Leaving Pilar, my eye’s blink their way back into focus and then have to retune once again as next door Pi Artworks has apparently decided to emphasise the fact that they’re not showing any films by painting the gallery walls an extra shiny pristine white and then extending the lack of colour scheme onto the wooden floorboards. I kind of think that by now they may have realised that this was not such a good idea as it shows up the footprints of everyone who has visited in the past week, which maybe doesn’t look so good. Anyway, enough of the contrasting décor, what about the art? Well, here’s a very strange show that is so quaint in its naïve integrity that if it was at any other gallery I’d assume it was some kind of spoof or parody. On offer is an autobiographical series of simple, almost naïve, drawings, complete with written text, that relate the tale of Azade, the artist’s former gymnastics teacher, and his involvement with the development of modern sporting exercises in contemporary Turkey. According to the gallery leaflet the exhibition reveals, ‘…a refreshing tale of female bodily empowerment and opportunity’. It’s a statement that, like the exhibition itself, says more to a cynical metropolitan viewer about the state of cultural, and especially feminist politics, in some non-Western countries of the world than it does about the skill or vision of their creator, the artist Nancy Atakan.
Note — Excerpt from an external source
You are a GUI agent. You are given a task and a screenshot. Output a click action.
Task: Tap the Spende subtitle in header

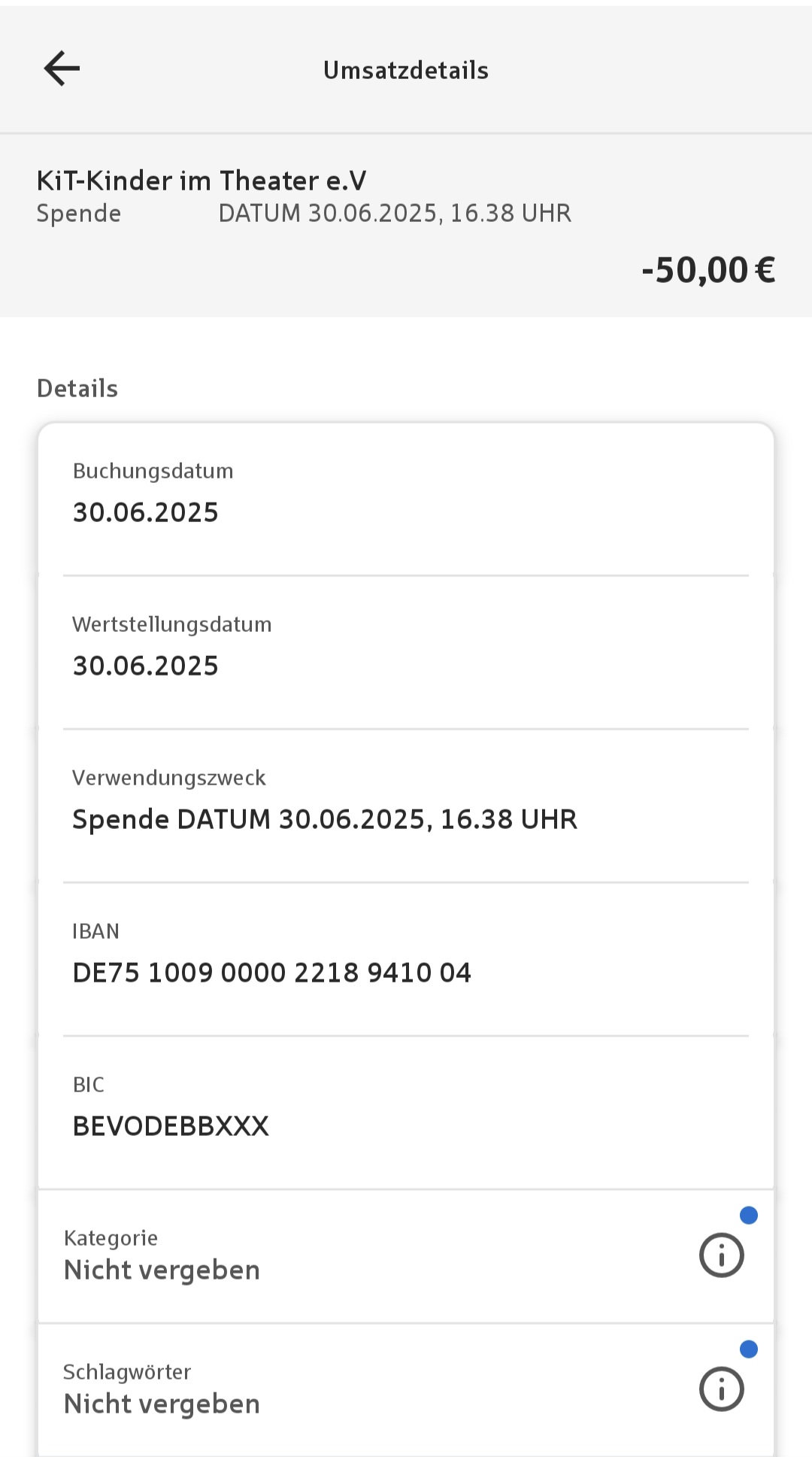(x=79, y=214)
The final gallery in this neighbourly triumvirate is Carroll/Fletcher where five young – well, comparatively speaking, they’re all in their mid-thirties – artists have come together to present a show entitled Neoliberal Lulz. I suppose I have a fair idea what neoliberal means but being an old – well comparatively speaking, I’m all in my early-sixties – hack, all I know about the lulz bit is that it’s some kind of neologistic internet slang. So, I go to the Google gurgle gargle font of all wisdom and find that it’s something to do with internet schadenfreude, although, with different websites offering different definitions, the whole thing seems a bit flexible.

As for the gallery handout, this proves to be one of those rarest of all texts, the short, well-written and informative essay that actually offers a useful introduction to the work on show. In precis, the artists have decided to interrogate and critique the activities of some of the less reputable players in the corporate world by adopting their own strategies and glossy stylings. And they generally do it rather well. Constant Dullaart’s promo for a hacking software company looks all too commercially viable while the slick video pitches of Jennifer Lyn Morone are similarly convincing, whether she’s marketing herself or her bizarre product lines in diamonds, fragrances or hormonal therapy. Femke Herregraven uses graphs, spreadsheets and other graphic tools to try to illustrate and draw attention to the potential nasties that can be unleashed by the misuse of high frequency trading, commodity speculation and other forms of dodgy market manipulation. And finally, Emilie Brout and Maxime Marion have gone as far as to incorporate themselves as Untitled SAS, a limited company whose sole raison d’etre is to exist as an intangible work of art. On display are all the rather more tangible bits of legalistic paperwork associated with the enterprise, most important of which is, of course, the share certificate. Apparently it’s meant to be possible to buy actual shares at the gallery, although when I enquire I’m met with a good deal of confusion about prices and minimum quantities available and I quickly give up on my attempt to become a fully-fledged capitalist.